# REQUIRED WORK:
Transcribe everything in the records exactly. Skip the images.

# DATA PROVIDED:
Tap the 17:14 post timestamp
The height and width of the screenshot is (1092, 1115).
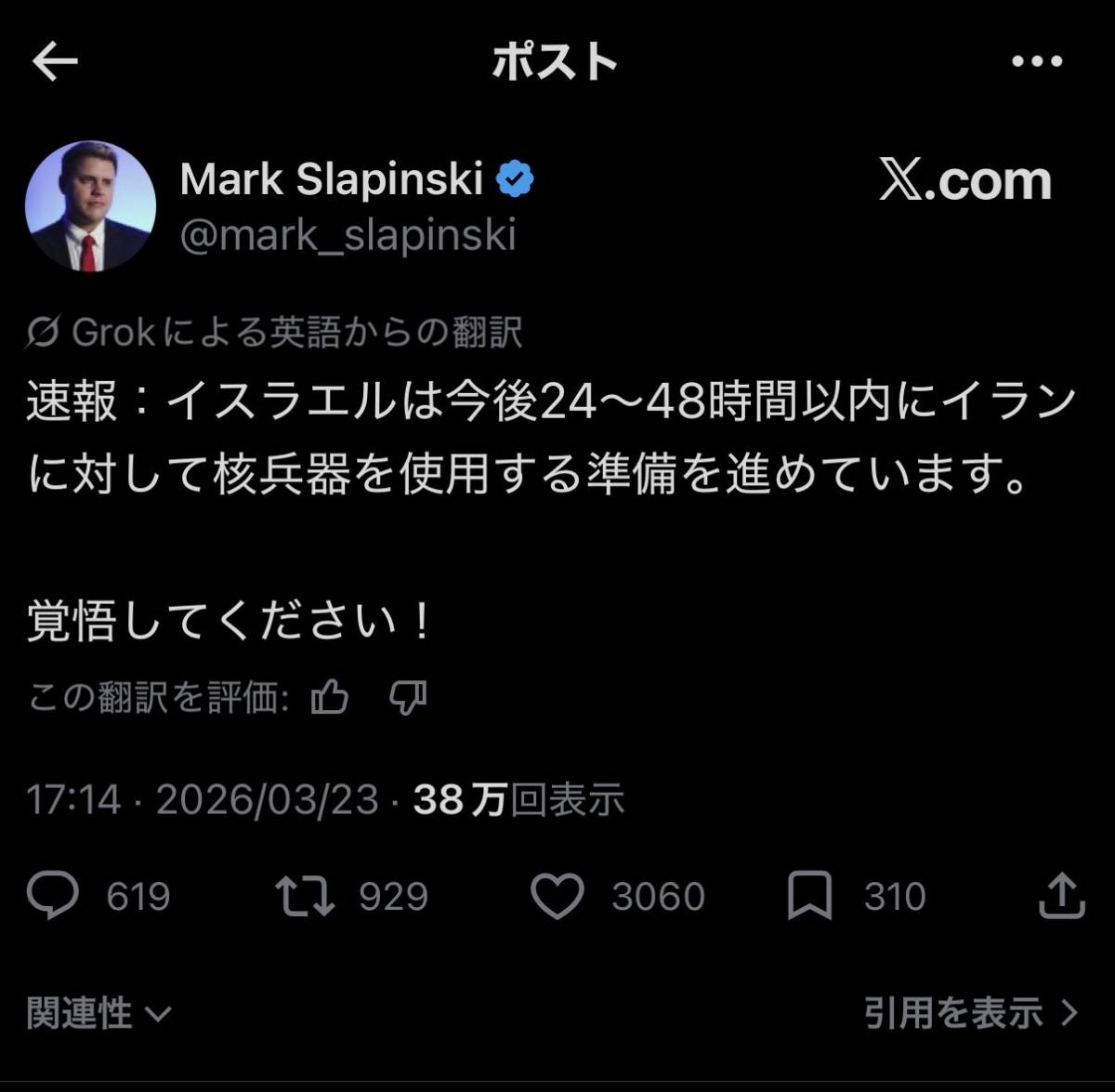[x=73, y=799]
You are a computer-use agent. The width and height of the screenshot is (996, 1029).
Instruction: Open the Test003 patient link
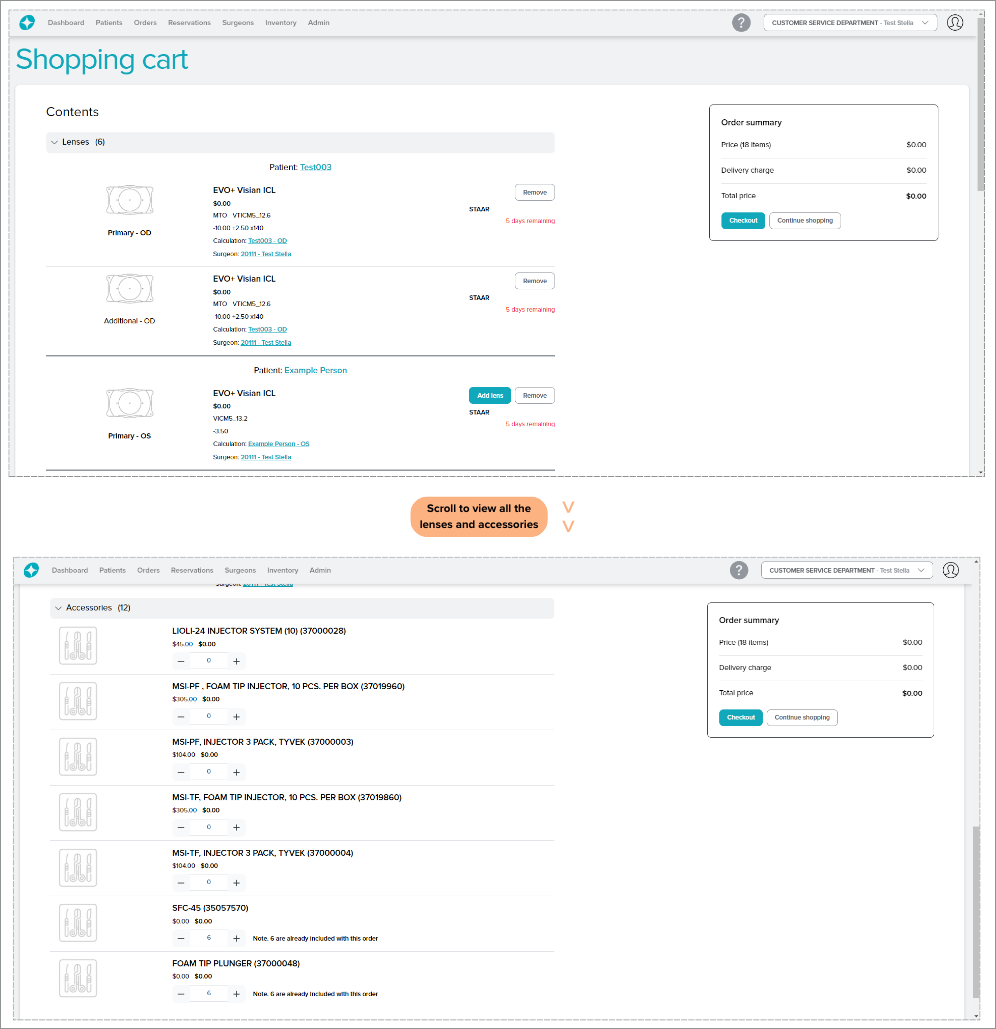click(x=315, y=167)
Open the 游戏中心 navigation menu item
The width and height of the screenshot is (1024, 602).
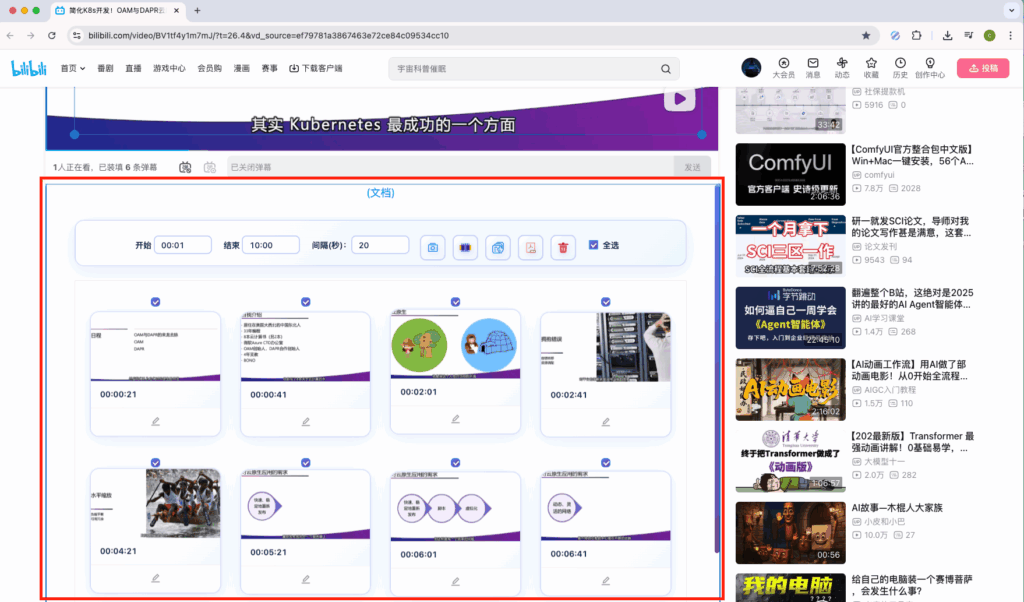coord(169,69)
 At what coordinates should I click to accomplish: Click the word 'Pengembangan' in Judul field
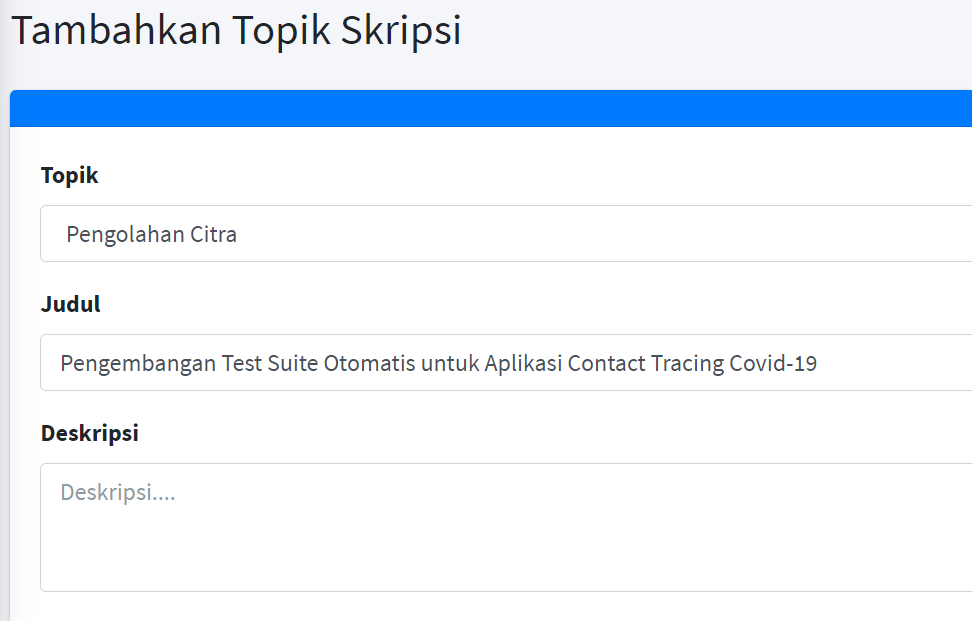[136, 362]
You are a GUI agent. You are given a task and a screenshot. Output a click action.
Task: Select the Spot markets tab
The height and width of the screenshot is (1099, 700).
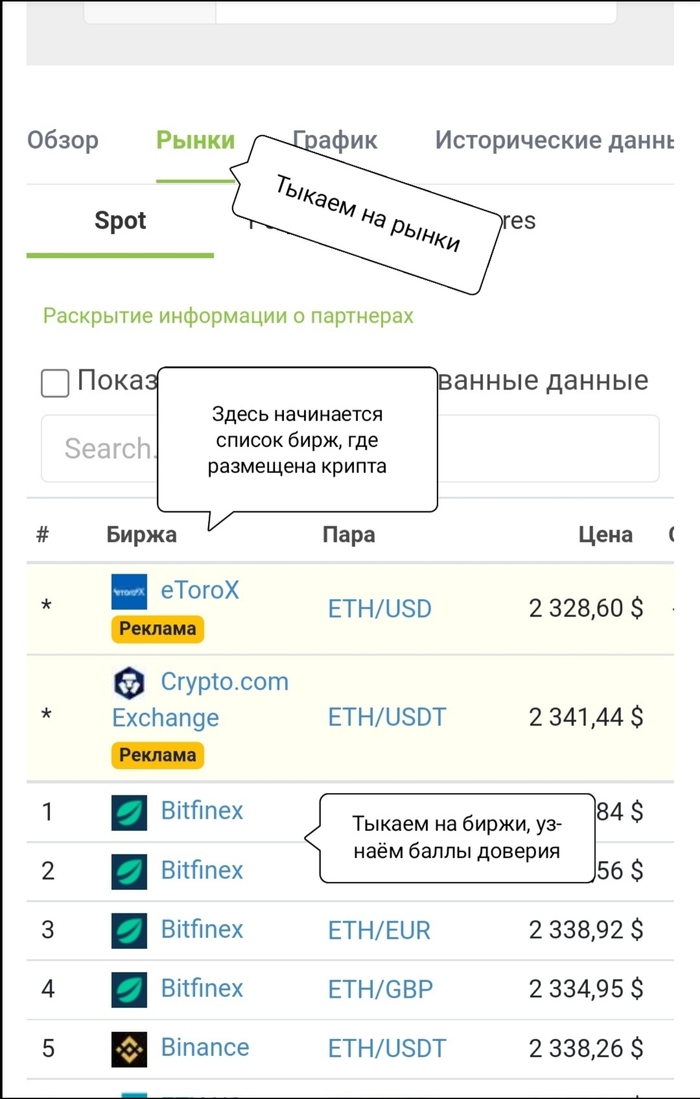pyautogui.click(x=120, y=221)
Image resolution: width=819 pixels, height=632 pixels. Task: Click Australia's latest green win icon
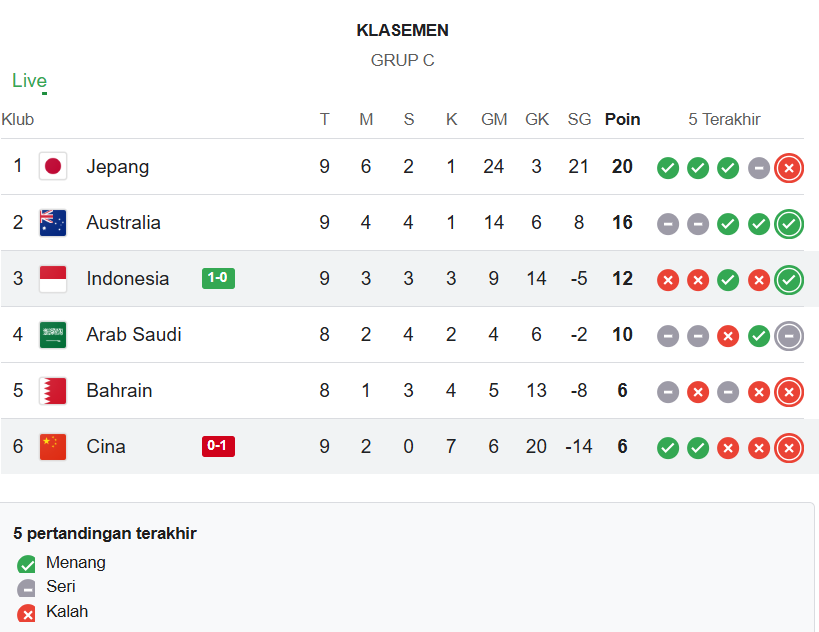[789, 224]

# ANSWER SECTION:
Tap the 17:14 post timestamp
The height and width of the screenshot is (1092, 1115).
[x=73, y=799]
You are a computer-use agent. The width and height of the screenshot is (996, 1029).
Instruction: Open the Test003 patient link
click(x=315, y=167)
Open the 游戏中心 navigation menu item
The width and height of the screenshot is (1024, 602).
coord(169,69)
 At what coordinates should I click to accomplish: Click the word 'Pengembangan' in Judul field
[136, 362]
You are a GUI agent. You are given a task and a screenshot. Output a click action.
Task: Select the Spot markets tab
The height and width of the screenshot is (1099, 700).
pyautogui.click(x=120, y=221)
Image resolution: width=819 pixels, height=632 pixels. Task: Click Australia's latest green win icon
[789, 224]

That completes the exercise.